* _What is being asked_
Scan the data that follows and count the lines with the string "José"; answer with the count alone.

* _Stored data_
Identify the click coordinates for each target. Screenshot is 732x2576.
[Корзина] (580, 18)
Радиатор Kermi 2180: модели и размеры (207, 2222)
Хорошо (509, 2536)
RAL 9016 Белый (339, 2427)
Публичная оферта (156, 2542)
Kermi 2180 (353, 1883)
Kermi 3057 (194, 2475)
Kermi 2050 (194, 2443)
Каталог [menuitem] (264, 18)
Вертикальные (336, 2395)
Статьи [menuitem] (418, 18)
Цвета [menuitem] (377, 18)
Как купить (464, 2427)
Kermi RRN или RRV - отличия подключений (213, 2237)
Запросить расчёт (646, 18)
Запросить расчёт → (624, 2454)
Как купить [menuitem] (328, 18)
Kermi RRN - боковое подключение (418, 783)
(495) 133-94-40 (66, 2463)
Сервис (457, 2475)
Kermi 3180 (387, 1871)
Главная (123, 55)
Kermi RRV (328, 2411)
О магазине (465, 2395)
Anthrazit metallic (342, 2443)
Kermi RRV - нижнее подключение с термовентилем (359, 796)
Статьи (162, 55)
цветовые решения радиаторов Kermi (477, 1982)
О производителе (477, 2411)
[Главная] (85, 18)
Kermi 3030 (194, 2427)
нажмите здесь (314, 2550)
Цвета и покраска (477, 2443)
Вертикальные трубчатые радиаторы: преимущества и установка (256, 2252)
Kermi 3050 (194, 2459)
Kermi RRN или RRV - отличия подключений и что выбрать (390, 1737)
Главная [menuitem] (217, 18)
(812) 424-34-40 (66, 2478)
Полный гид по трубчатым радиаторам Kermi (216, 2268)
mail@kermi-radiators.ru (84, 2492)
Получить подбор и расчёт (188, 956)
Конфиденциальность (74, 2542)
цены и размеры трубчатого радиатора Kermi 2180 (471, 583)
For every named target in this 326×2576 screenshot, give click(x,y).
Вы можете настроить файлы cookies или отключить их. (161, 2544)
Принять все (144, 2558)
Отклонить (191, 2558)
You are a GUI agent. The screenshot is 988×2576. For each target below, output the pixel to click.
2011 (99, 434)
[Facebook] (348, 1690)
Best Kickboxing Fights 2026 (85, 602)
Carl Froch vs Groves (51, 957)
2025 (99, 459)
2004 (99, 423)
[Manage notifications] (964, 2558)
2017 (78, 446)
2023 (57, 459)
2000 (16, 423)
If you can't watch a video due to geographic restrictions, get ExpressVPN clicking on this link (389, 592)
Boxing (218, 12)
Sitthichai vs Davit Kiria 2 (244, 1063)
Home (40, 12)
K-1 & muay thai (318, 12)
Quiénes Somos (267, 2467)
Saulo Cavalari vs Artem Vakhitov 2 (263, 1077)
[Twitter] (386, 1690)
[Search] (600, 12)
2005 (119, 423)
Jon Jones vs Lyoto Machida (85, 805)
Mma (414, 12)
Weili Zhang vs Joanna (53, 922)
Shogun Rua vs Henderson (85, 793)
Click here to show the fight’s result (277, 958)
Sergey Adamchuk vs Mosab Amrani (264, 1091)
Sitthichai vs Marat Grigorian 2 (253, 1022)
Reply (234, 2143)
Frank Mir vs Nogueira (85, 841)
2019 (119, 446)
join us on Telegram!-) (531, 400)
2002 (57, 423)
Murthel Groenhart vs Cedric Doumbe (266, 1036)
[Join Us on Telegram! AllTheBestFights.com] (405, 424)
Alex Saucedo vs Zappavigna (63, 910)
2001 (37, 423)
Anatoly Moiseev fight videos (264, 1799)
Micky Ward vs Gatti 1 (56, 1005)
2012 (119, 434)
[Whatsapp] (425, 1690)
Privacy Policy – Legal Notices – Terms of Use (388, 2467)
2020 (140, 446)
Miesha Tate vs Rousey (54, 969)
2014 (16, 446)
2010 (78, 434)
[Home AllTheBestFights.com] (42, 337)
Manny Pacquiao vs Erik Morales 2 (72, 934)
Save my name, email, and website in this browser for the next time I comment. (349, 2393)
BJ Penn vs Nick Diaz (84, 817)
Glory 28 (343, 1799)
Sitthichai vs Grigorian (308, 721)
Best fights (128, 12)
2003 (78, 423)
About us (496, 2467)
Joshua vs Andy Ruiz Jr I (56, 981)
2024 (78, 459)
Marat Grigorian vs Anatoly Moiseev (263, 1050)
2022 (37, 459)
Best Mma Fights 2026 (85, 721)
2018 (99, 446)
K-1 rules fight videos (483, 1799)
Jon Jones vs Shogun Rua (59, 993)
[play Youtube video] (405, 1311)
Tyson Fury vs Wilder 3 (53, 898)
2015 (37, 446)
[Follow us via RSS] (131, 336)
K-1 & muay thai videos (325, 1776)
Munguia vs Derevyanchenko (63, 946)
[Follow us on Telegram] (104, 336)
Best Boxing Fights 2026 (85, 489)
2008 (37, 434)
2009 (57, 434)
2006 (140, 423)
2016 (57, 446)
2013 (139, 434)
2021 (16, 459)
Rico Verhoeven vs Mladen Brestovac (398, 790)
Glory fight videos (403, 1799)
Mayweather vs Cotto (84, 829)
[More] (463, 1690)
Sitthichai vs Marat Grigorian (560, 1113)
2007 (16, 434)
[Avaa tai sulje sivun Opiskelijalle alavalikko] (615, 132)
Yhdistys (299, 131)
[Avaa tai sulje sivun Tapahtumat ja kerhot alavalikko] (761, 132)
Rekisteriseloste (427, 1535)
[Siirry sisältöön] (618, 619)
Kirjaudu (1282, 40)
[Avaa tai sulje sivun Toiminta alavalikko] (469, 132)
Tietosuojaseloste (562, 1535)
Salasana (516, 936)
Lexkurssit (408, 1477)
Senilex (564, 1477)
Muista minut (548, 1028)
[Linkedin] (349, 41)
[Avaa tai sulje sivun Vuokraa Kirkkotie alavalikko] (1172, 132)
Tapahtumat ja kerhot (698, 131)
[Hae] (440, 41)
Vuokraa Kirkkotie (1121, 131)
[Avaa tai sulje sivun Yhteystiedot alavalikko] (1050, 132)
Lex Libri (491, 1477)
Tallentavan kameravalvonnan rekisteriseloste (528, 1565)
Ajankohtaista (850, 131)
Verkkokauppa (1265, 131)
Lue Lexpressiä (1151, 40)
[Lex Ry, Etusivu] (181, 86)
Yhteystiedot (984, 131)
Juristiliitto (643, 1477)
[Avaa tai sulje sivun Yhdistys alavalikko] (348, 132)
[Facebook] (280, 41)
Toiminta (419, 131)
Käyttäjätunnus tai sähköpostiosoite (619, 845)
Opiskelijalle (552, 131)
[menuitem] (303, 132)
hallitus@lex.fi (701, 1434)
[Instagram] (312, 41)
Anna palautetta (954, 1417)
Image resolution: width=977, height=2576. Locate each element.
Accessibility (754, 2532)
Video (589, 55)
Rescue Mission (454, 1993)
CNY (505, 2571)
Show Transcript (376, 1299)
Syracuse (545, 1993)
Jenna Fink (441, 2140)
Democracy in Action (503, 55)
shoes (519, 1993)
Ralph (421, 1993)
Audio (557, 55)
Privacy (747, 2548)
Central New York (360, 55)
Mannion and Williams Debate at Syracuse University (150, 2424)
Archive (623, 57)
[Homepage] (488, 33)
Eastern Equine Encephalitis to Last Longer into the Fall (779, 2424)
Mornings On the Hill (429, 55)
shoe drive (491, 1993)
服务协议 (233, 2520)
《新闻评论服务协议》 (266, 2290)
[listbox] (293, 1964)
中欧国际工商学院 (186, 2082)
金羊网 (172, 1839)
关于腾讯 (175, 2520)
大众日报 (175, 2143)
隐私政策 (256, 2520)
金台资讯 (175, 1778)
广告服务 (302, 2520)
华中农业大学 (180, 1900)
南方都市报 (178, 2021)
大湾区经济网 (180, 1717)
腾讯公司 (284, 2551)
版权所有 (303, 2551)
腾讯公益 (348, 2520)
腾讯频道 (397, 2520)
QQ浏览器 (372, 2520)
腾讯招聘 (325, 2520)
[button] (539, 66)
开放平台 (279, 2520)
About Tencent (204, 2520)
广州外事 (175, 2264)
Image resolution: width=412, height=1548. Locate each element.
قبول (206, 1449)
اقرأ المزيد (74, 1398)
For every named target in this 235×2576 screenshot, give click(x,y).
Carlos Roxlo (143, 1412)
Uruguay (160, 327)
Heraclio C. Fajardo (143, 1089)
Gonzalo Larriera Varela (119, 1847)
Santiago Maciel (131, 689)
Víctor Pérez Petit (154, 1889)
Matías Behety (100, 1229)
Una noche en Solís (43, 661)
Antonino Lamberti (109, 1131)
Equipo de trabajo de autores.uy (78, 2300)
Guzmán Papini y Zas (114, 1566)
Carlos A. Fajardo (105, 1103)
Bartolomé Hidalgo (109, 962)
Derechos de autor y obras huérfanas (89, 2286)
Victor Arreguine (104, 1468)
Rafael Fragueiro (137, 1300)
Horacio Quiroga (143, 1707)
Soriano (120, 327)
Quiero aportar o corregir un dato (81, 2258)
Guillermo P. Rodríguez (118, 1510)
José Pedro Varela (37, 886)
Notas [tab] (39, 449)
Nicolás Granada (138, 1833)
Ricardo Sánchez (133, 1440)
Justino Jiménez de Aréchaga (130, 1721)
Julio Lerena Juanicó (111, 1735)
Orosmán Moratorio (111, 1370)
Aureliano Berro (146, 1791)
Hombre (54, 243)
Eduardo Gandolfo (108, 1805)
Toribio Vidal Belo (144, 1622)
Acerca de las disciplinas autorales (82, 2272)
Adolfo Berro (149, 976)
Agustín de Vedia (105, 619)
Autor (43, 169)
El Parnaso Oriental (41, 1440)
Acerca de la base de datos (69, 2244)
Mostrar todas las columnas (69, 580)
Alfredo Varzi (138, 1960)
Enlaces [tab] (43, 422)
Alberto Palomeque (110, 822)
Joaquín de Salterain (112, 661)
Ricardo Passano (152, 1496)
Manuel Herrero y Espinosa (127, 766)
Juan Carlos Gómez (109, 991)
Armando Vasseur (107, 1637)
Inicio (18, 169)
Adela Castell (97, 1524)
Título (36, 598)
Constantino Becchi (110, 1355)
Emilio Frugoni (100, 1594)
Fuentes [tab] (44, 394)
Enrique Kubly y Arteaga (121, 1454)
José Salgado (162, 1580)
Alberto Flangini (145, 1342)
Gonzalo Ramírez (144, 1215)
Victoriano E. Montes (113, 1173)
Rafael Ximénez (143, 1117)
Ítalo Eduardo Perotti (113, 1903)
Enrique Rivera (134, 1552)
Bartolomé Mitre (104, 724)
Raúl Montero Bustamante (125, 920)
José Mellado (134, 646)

* _Problem solution_
3